#### [Excerpted passage]
====

June 02nd, 2007 | Category: canon 300mm, flower, photography, poppy, roses

When I was aching for the 300mm lens, it was not only for the smooth backgrounds but also for the smooth foregrounds. An experienced photographer can quickly pick the subjects and backgrounds. I can pick them, slowly. But then you have this thing about foreground, and now suddenly you have three things to worry about: subject, background, and foreground. What makes the foreground such a complicated affair is two things – too close. That is (besides an unintentional phonetic pun) the foreground is too close to the subject, or it’s too close to the camera. Too close the subject, and the foreground will show as distracting detail. Too close to the camera, and the foreground either obstructs the whole subject, and then when you lift the camera to get a clear view of the subject, the foreground fade is so subtle that you hardly notice it at the bottom of the frame. And let’s not even start talking about the colours, highlights and shadows… you’ll find that the background is indeed a breeze to sort out, but the foreground will give you a headache every time. I’ve had the 300mm lens for 2 years now, and I don’t have a single picture which I would specifically remember for it’s awesome foreground.

====

#### [Data records]
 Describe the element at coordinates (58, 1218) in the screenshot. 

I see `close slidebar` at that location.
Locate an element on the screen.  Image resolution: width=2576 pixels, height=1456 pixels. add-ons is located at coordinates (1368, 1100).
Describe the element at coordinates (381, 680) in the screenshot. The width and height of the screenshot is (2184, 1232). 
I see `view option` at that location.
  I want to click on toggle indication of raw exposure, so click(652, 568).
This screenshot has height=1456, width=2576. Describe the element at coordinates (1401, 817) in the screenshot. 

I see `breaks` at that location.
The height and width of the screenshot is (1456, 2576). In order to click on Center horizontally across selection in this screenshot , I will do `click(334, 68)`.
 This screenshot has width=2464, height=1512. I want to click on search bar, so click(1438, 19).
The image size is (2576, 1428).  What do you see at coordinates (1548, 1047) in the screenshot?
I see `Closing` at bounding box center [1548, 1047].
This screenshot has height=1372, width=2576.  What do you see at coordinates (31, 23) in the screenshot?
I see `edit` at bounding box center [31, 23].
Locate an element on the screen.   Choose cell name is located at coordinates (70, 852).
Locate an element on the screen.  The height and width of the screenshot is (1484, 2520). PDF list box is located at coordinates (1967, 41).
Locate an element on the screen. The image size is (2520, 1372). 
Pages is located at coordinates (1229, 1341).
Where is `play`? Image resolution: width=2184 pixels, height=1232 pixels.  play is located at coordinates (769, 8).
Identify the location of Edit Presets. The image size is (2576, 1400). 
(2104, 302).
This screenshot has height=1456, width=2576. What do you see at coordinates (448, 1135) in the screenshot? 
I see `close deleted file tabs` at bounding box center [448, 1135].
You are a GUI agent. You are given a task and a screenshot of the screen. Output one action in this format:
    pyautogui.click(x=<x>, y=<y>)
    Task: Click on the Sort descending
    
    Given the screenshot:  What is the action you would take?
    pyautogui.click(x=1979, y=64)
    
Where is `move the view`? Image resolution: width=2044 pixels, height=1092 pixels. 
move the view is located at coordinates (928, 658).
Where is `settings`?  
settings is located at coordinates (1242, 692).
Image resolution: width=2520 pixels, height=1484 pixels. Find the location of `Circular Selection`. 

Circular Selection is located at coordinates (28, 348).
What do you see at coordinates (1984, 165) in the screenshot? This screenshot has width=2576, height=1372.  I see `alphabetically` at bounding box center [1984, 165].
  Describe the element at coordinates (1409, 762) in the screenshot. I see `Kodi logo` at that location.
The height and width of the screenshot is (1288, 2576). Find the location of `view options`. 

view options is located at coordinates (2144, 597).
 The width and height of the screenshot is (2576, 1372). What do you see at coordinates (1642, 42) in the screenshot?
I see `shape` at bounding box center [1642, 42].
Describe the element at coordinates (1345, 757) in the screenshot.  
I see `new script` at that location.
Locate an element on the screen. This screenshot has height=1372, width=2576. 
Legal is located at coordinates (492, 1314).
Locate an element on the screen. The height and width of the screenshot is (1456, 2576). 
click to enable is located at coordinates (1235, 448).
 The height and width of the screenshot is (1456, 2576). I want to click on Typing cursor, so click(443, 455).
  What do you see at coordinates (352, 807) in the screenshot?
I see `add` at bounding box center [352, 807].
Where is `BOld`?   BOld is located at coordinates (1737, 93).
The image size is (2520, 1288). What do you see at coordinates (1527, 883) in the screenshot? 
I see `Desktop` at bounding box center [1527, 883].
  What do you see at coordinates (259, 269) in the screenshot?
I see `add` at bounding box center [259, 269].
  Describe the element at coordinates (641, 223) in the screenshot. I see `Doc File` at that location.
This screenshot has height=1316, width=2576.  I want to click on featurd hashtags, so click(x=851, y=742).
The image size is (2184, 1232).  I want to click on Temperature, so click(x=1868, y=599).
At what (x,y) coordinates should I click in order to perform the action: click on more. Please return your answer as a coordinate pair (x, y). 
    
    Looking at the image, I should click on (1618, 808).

====

#### [Brief]
According to the post on the 300mm lens, why is the foreground so hard to get right? Answer in one to three sentences.

#### [Answer for this exercise]
The foreground is usually too close, either to the subject or to the camera. Too close to the subject, it shows as distracting detail. Too close to the camera, it either blocks the whole subject or, once the camera is lifted for a clear view, fades so subtly at the bottom of the frame that it is hardly noticed.